REQUIREMENTS:
Please copy the records from the start through the line containing "The height and width of the screenshot is (610, 637).", replacing "Domains tab" with "Settings tab" and changing nothing else. Omit the pictures.

+-------+

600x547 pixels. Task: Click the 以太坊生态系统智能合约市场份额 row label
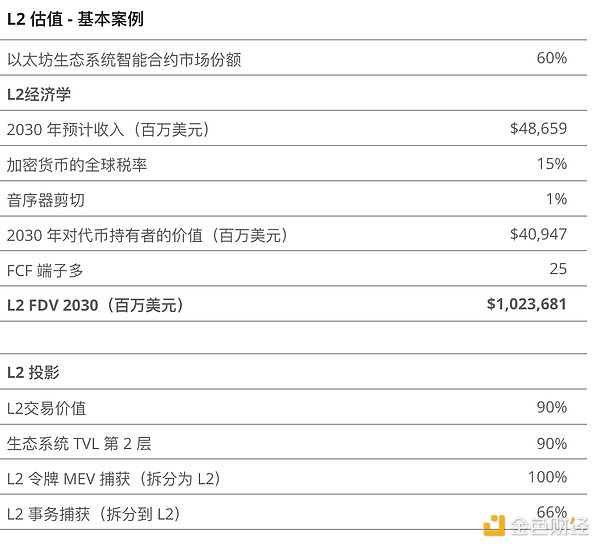coord(123,59)
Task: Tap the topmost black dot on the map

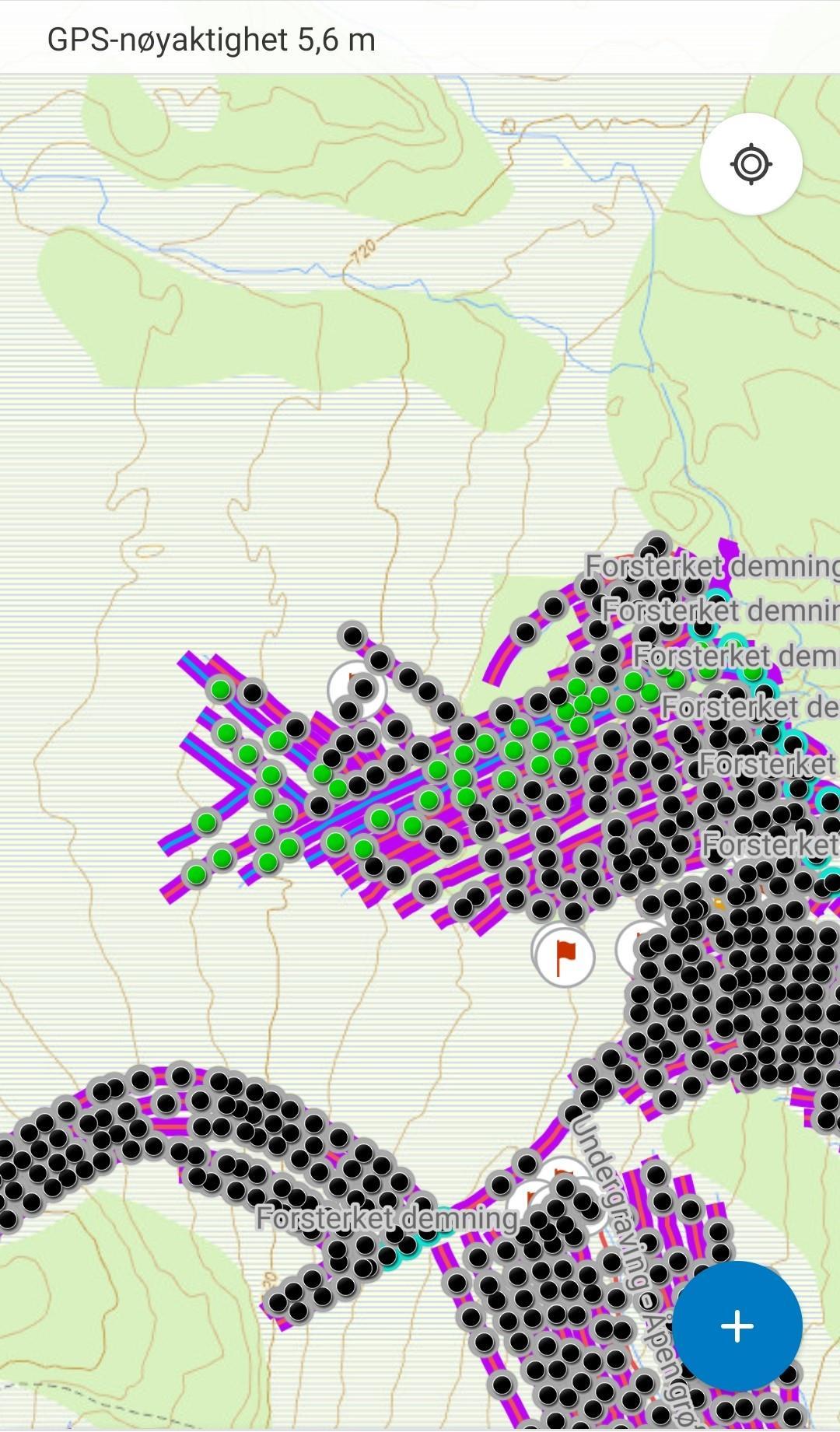Action: pyautogui.click(x=657, y=544)
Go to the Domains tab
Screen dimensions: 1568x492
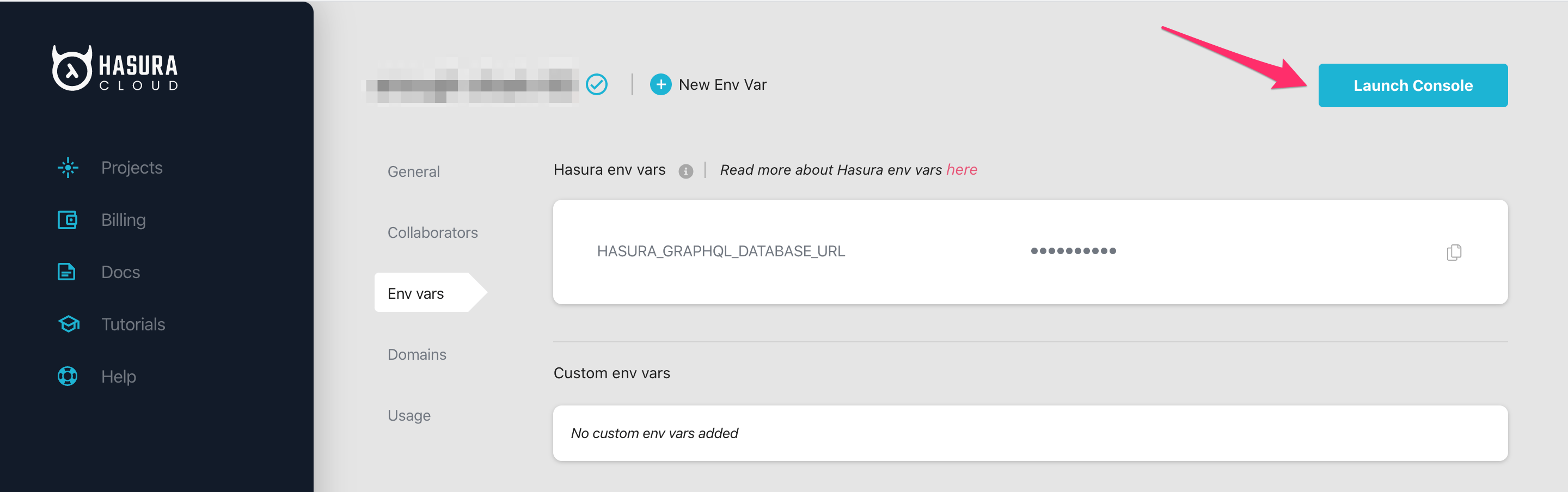click(416, 354)
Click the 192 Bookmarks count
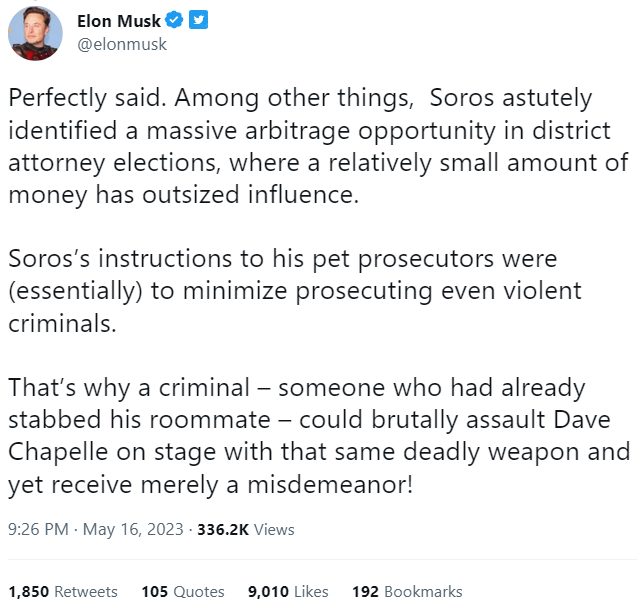The height and width of the screenshot is (610, 637). click(407, 591)
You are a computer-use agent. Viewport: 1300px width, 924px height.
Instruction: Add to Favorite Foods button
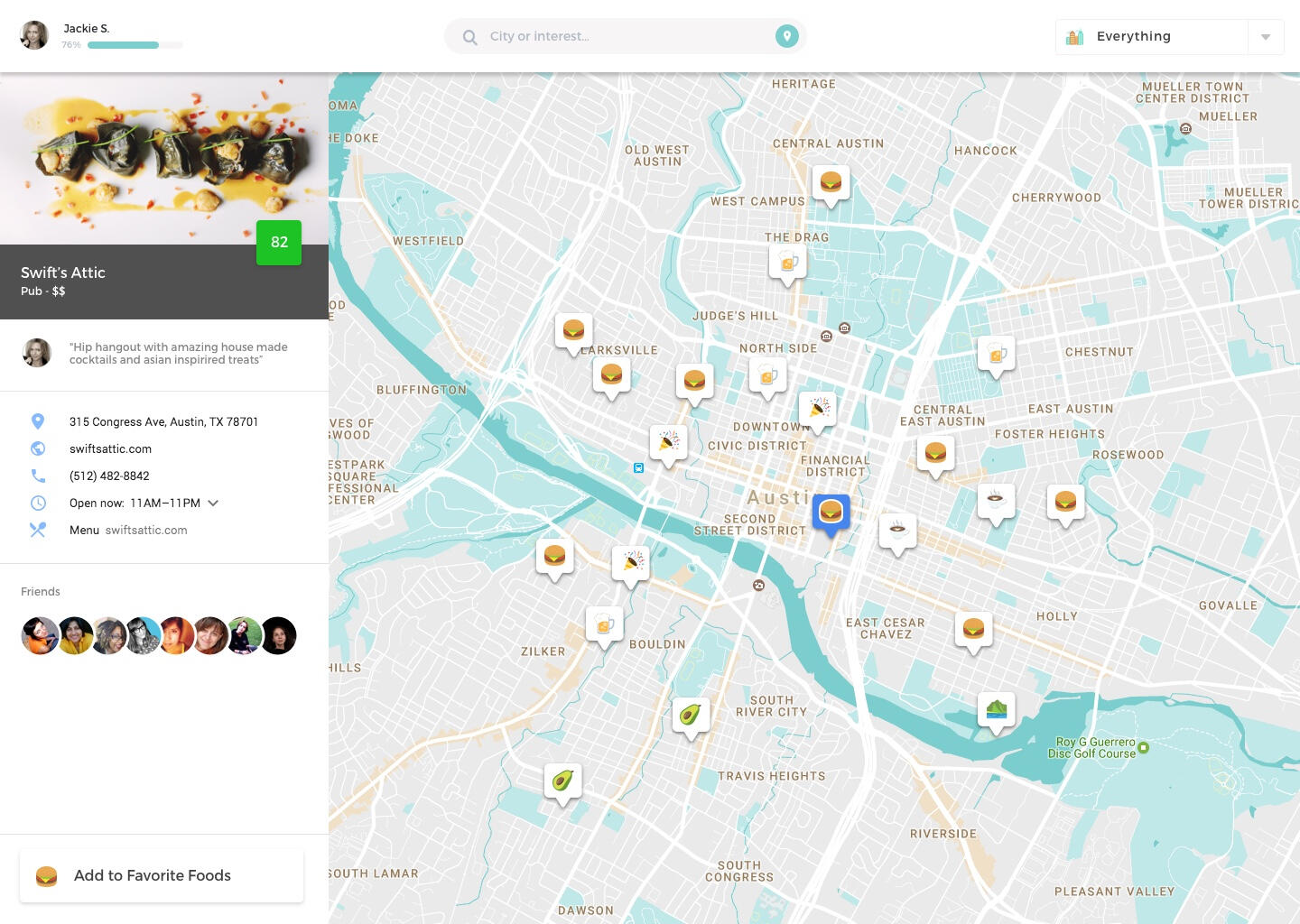162,875
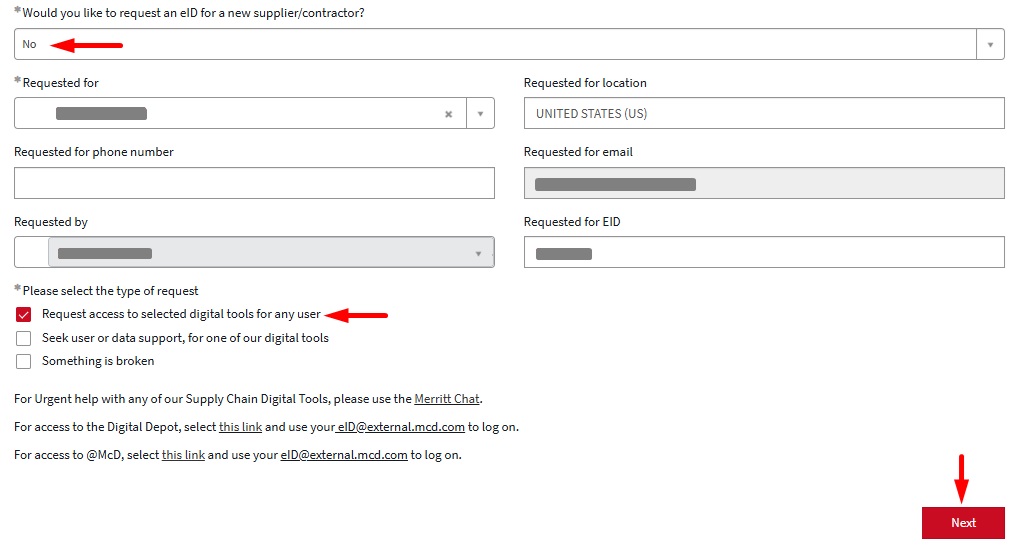
Task: Clear the Requested for field with x icon
Action: click(x=448, y=114)
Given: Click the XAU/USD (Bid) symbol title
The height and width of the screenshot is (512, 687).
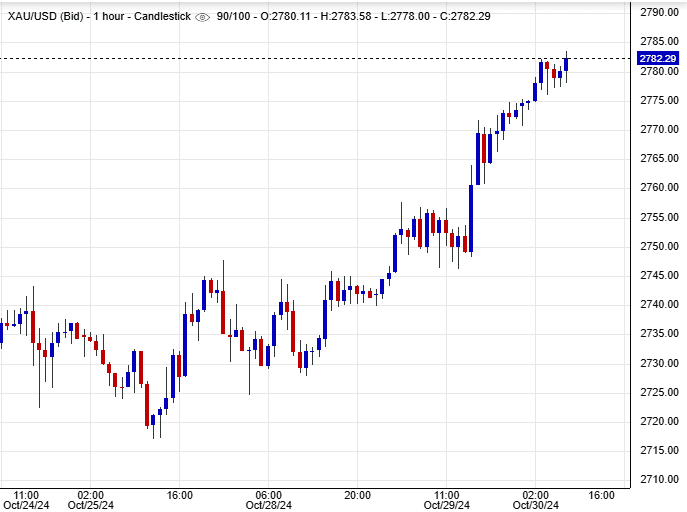Looking at the screenshot, I should coord(42,18).

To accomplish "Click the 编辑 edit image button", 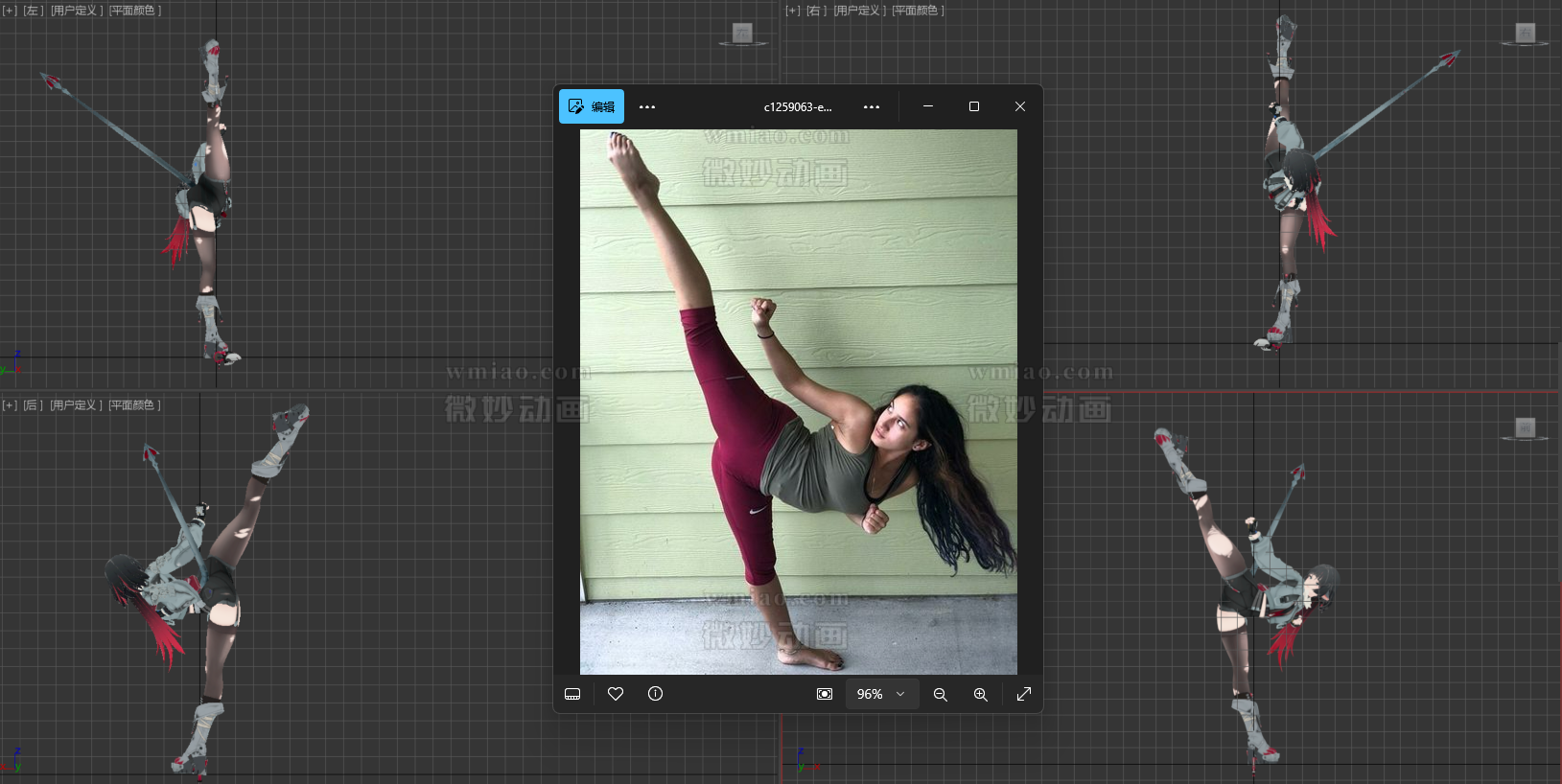I will (x=592, y=106).
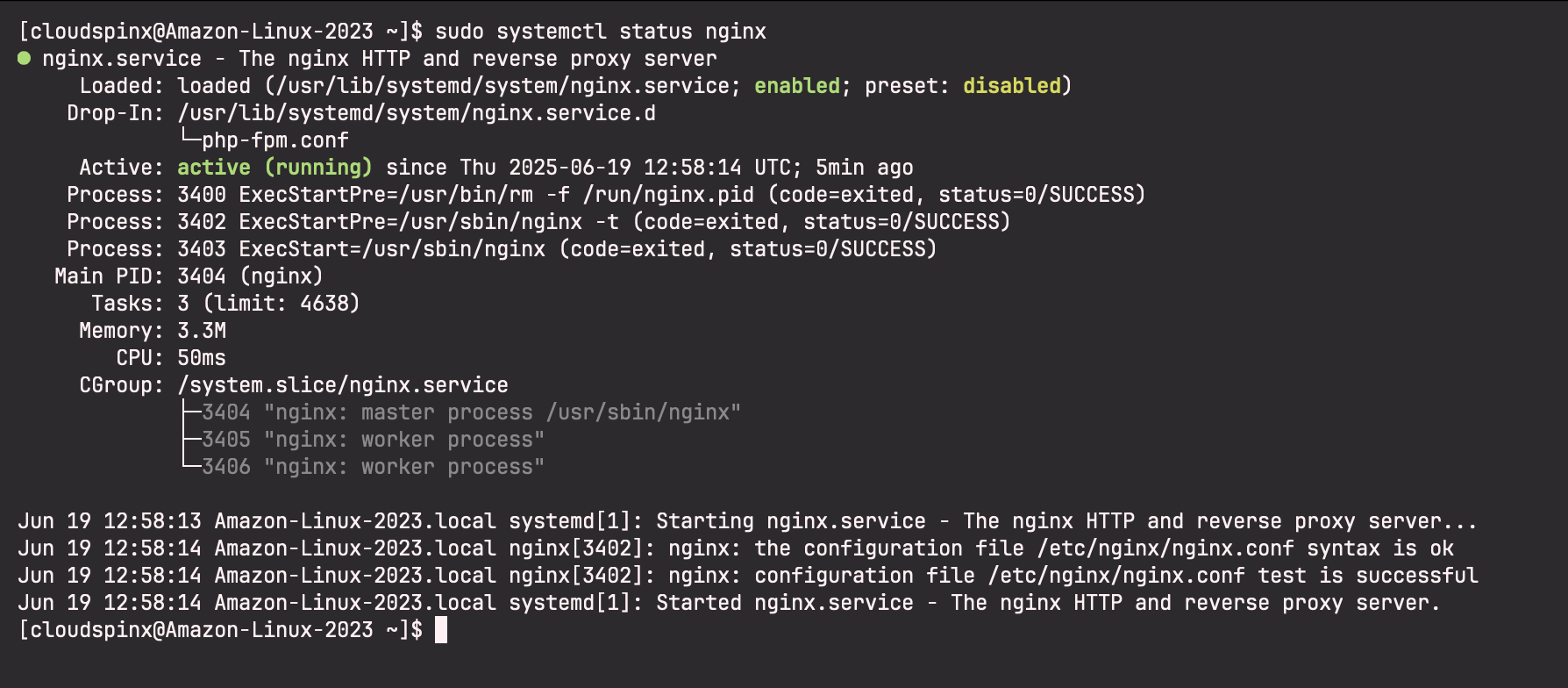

+-------+

EXERCISE RESPONSE:
600x547 pixels. Task: Click the 以太坊生态系统智能合约市场份额 row label
coord(123,59)
Task: Tap the topmost black dot on the map

Action: pyautogui.click(x=657, y=544)
Go to the Settings tab
Screen dimensions: 1568x492
click(416, 354)
Click the 192 Bookmarks count
The height and width of the screenshot is (610, 637). click(407, 591)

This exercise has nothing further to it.